広告

エンコーダ深度の役割について:SLAM-ASRにおけるWhisperの剪定とLoRA微調整

arXiv cs.CL / 2026/3/31

💬 オピニオンSignals & Early TrendsIdeas & Deep AnalysisModels & Research

要点

  • 本論文では、Whisper音声エンコーダの層を剪定した場合にSLAM-ASRの性能がどのように変化するかを調査し、エンコーダ全体のエンコーダ-デコーダ構成ではなく、音響バックボーンとして用いるエンコーダ部分に焦点を当てている。

Abstract

自動音声認識(ASR)は、大規模な事前学習済みモデルや、SLAM-ASRのようなエンドツーエンド・アーキテクチャの登場によって、近年急速に進展してきました。

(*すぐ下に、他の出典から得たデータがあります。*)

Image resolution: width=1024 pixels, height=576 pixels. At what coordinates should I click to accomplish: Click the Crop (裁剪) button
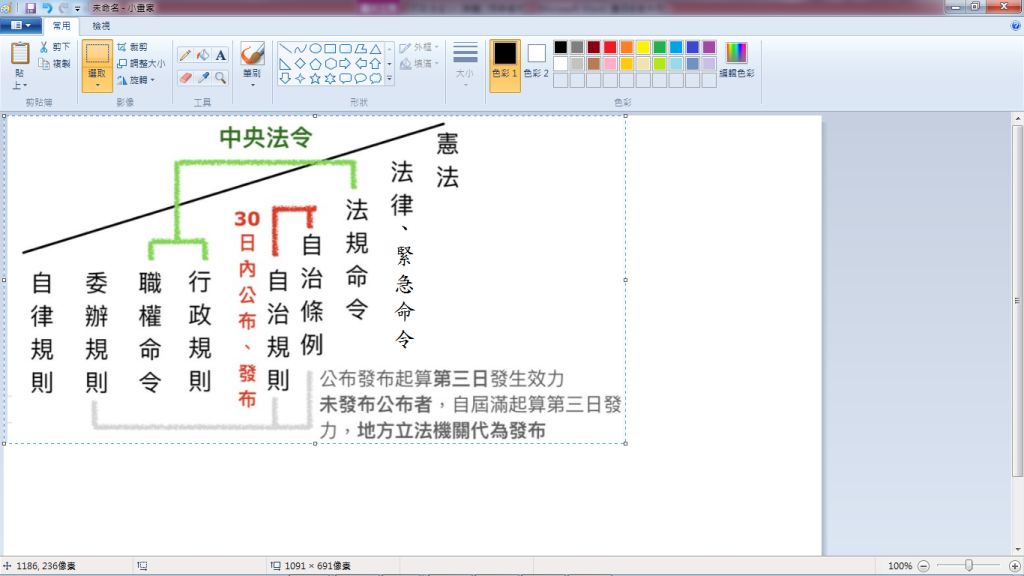pos(132,47)
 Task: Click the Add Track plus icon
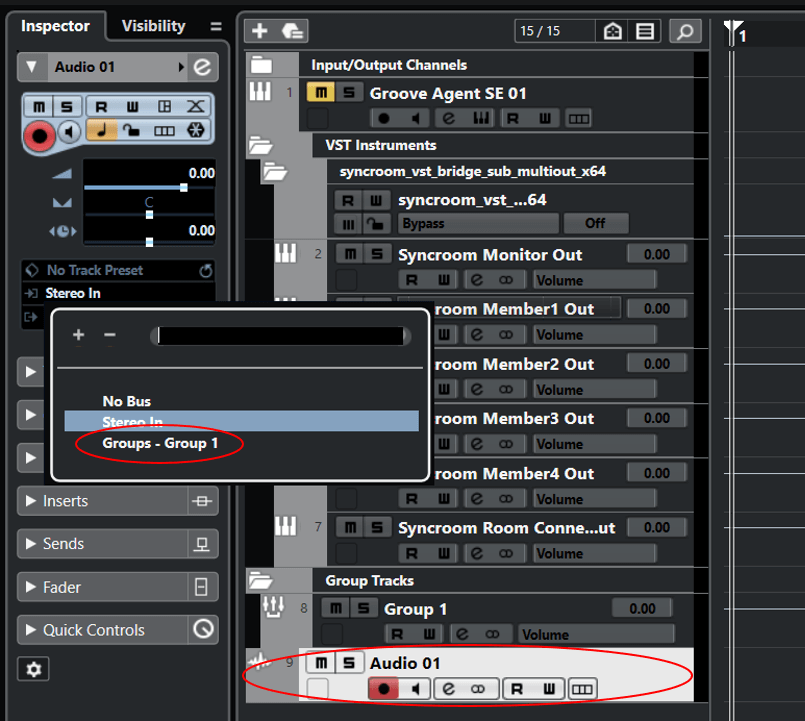click(259, 31)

SLAM-ASRシステムの重要な構成要素はWhisperの音声エンコーダであり、堅牢な音響表現を提供します。モデル剪除(pruning)は、Whisperのエンコーダ・デコーダ全体のアーキテクチャに対して検討されてきましたが、SLAM-ASRの設定におけるその影響は十分に調査されていません。本研究では、SLAM-ASRの音響バックボーンとして用いた場合の、Whisperエンコーダにおける層剪除の効果を分析します。さらに、LoRAベースの微調整によって、剪除による性能低下をどこまで回復できるかを検討します。Small、Medium、Large-v2という3つのWhisperバリアント、資源量の異なる3つの言語(デンマーク語、オランダ語、英語)、および200回を超える学習実行を通じて行われた実験により、エンコーダ層を2層剪除するとWERの低下はわずか2〜4%にとどまること、また、この剪除とLoRA適応を組み合わせると、剪除なしのベースラインを一貫して上回り、同時に総パラメータ数を7〜14%削減できることが示されます。さらに誤り分析から、LoRAは主に言語モデルの言語的事前知識(linguistic priors)によって補償しており、オランダ語と英語では総単語誤りが11〜21%減少し、置換と削除が最大の減少を示すことが明らかになりました。しかし、低資源のデンマーク語では減少幅は小さく(4〜7%)、LoRAは挿入誤りの増加を引き起こすため、補償の有効性はLLMの事前に備わった言語能力と利用可能な学習データ量に依存することが示唆されます。